2.11.2009
Adoption - Baby Steps...
The one consistency in the process of adopting a baby internationally is that no one's story is exactly the same. From the first flicker of hope to the point at which you are finally holding a child in your arms is an emotional process that is difficult to describe. Certainly one can attempt to put a time-stamp on it. The date an adoption agency was chosen, the date the paperwork began, the log-in date in the chosen country, the date you receive a referral for a child, the date your travel arrangements have been solidified, "gotcha day." But it is futile to attempt to quantify the voyage of the heart. To put data to the feelings of hope, excitement, doubt, sadness, uncertainty, fatigue, impatience, joy, love...is impossible. For most, the process covers years of their lives and the dates are only milestones on what has truly been a journey of the soul.

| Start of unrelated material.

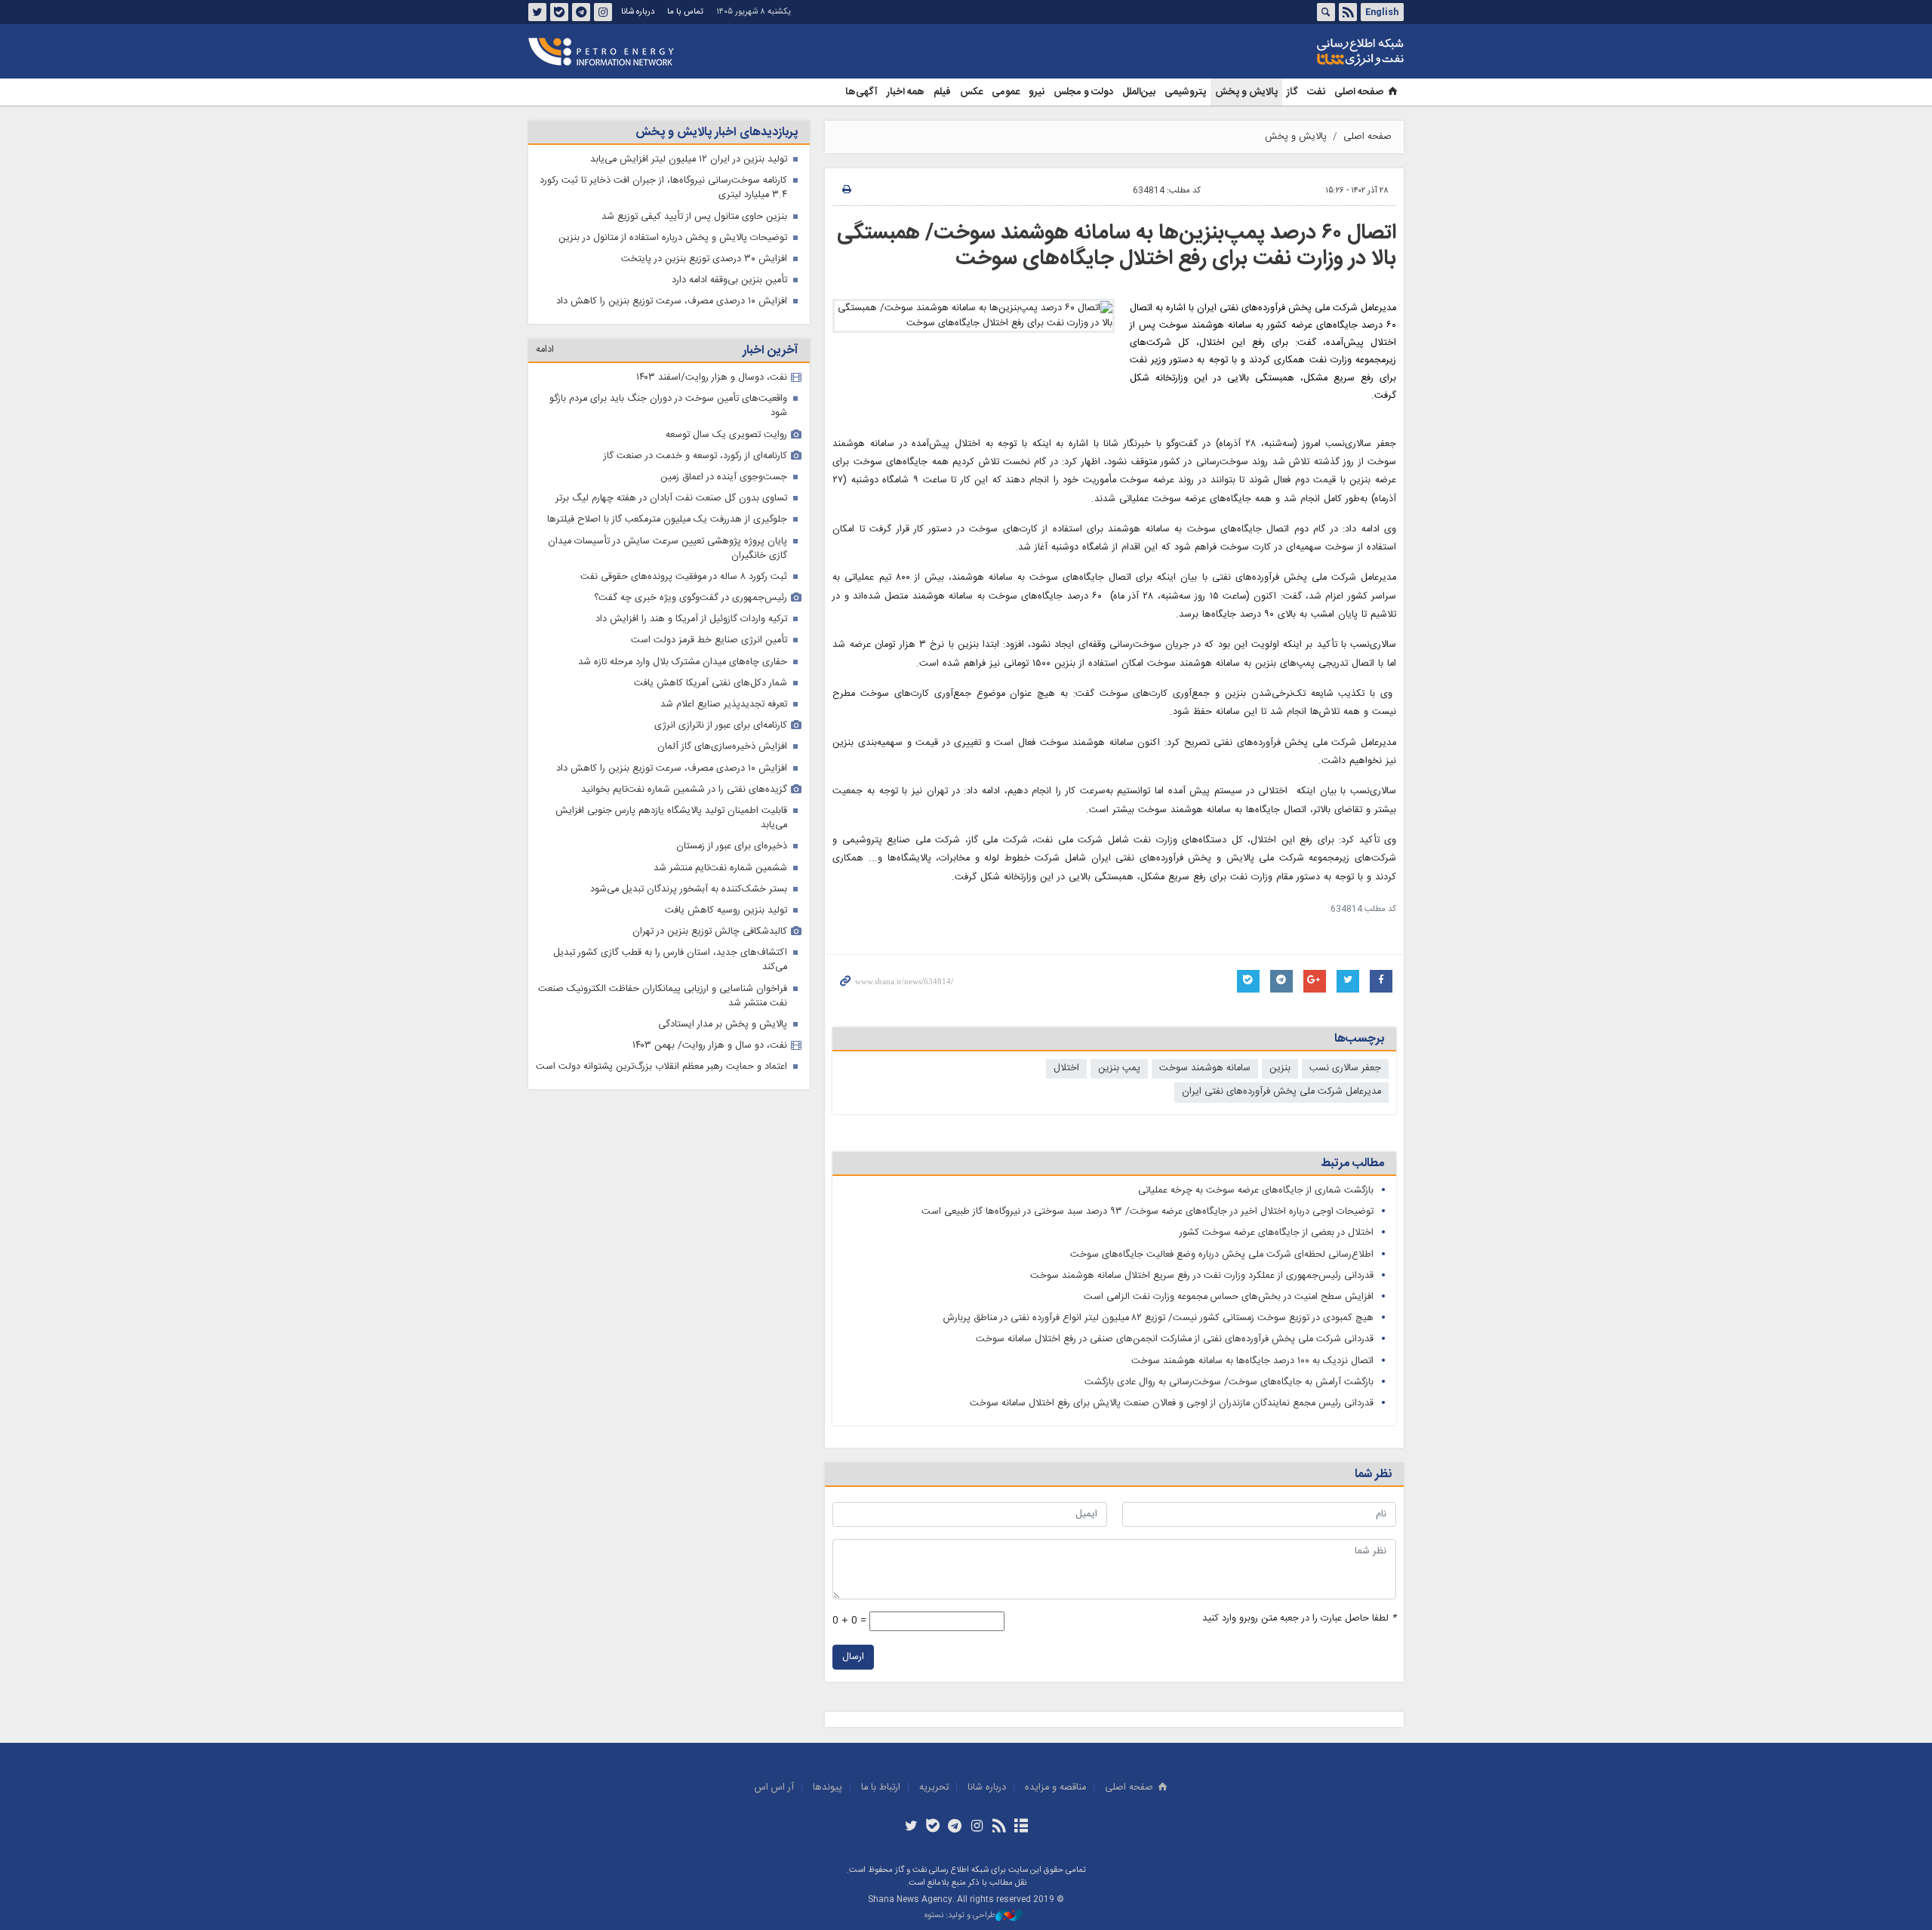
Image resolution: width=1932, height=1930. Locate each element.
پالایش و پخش (1246, 92)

As I have mentioned before, our adoption process started years ago. We had officially begun and were very close to finishing our China dossier when we had to take a brief hiatus for a "surprise" biological child. That surprise is now almost two and she has been our undeniable confirmation that children are truly a blessing from God and that we need to remove our selfish hearts from this process and let Him work.
Up until recently, the idea of traveling to bring home our baby still seemed a foggy vision. We've been focused on checking items off the adoption "to-do list" one by one...slow and steady. But what we just realized is that we ARE making progress...finally! Our China paperwork will likely be complete soon. The wait for China is nearing three years. We are committed to China, but it seems impossible to wait idly for the months to pass when there are so many children in need of homes. So we are pursuing Ethiopia in the interim. As my husband and I sat last week and carefully examined the timing of events, we realized that we may be bringing home a baby sometime in the next 12 months. Are we really to this point? Finally? I am almost unwilling to let myself believe it.
So this is where we are now. I continue to proceed with a fairly cautious heart. International adoption can be tumultuous. The timing is unpredictable and there is always the possibility that a country could completely shut down their adoption program for any reason they may choose. We are still taking baby steps (with hopeful hearts) as God leads us. But in stopping to reflect on how much progress we have already made, it is finally beginning to feel like much more of a reality.